Now it’s probably 95%, but I’ll take the win.

As a manager, I had a hard time with some of the meetings with other managers. We all got on fine, and while I was not often abrasive, I started showing my struggles it came to getting things started.

It might be a human thing, but I could tolerate the small talk and warming up the room only so much before feeling tension and getting short with everyone. Sometimes it felt like meeting to generate a spark of ideas and light a torch of actions, only neither of those things would happen.

With my more rigid, purposeful autistic attributes, it irritated me.

“We’re here to discuss X and take away Y, but fifteen minutes in, we’re still on ABC. Okaaaay…” 

I can be fun and lighthearted when my mind says it’s time. But when it’s “business time,” a lot of that colored pencil gets sharpened to a point prepared to trace, draw, dot, and poke.
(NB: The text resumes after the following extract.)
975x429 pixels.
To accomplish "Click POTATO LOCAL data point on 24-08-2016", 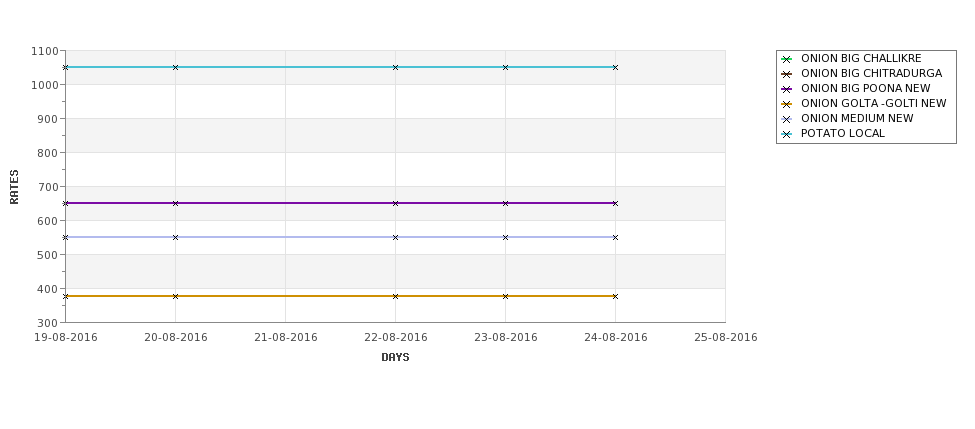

“But Hunter, this kinda sounds like a regular person thing. How does that—”

When you’re a focused, laterally thinking person, imagine how you’d feel when those attributes get shut out because people perceive you as ‘impatient’ and ‘short’ for being more routine and purpose-driven.

When a meeting is just to BS and have a good time, you better believe I can play along and fill that half-hour. Sorta. But when it’s getting in with ideas and getting out with action, I’m there for the reasons stated. It just locks into my mind, and it’s hard for me to pivot out and away from that.

That didn’t help.

Until last week.

I met to help coach a friend on some interview prep in a 30 minutes session. Within the first 30 seconds, I was onto my practice questions and scenarios. I figured he would appreciate my economy of time and purpose, even if I dove right into the thick of it.

What I didn’t expect was what he said afterward, more or less:

“Hunter, one of the things I appreciate about you is that you can get straight to business when it’s time to get straight to business. Thank you.”

I’ve never heard it put that way before.

Pretty much my whole career I thought that attribute was doing me more harm than good. In many ways, and in many less-than-fair blemishes on my reputation, it has.

But this time, it didn’t.

Maybe this is another time we need to embrace the hidden strengths of autistic attributes. Where that one person getting uneasy in a brainstorm isn’t being bored or otherwise unworkable. Where your creative thinker isn’t actually checked out.

We’re just ready and waiting for someone to say “Let’s get down to business.”

(So if you ever need to defeat the Huns, you’ll want us along with you.)